> [Assigned task]
Drop every image, then reproduce the data exactly as given.

> [Given entries]
>>>

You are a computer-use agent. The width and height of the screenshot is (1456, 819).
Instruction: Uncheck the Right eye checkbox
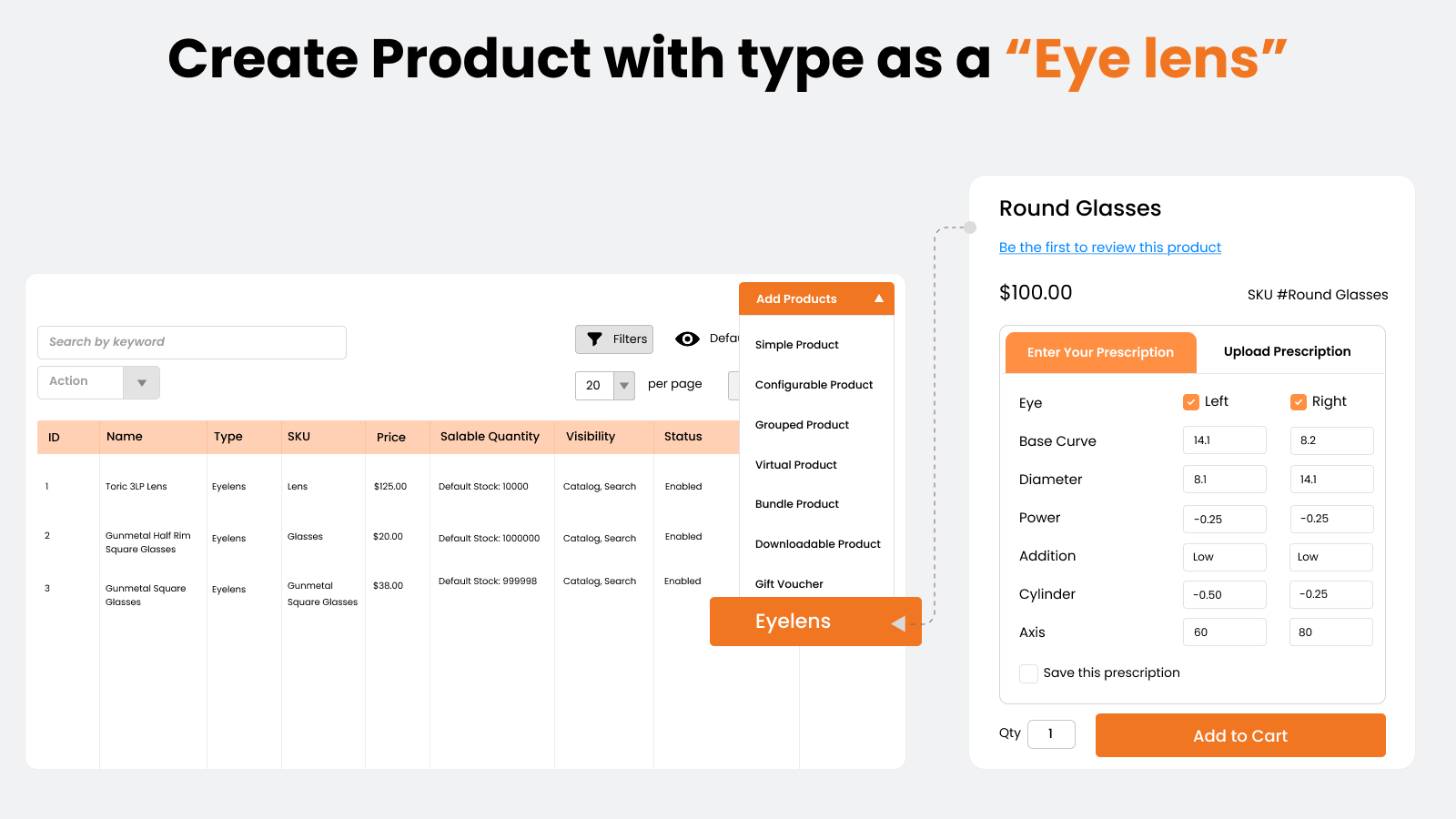1299,402
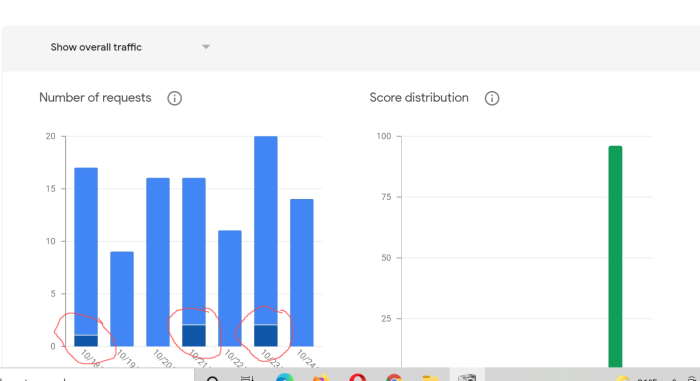Click dark blue segment of 10/21 bar
The height and width of the screenshot is (381, 700).
[x=194, y=335]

<<<

> [Reply to the exercise]
You are a computer-use agent. The width and height of the screenshot is (1456, 819).
Instruction: Uncheck the Right eye checkbox
1299,402
Click dark blue segment of 10/21 bar
The height and width of the screenshot is (381, 700).
[x=194, y=335]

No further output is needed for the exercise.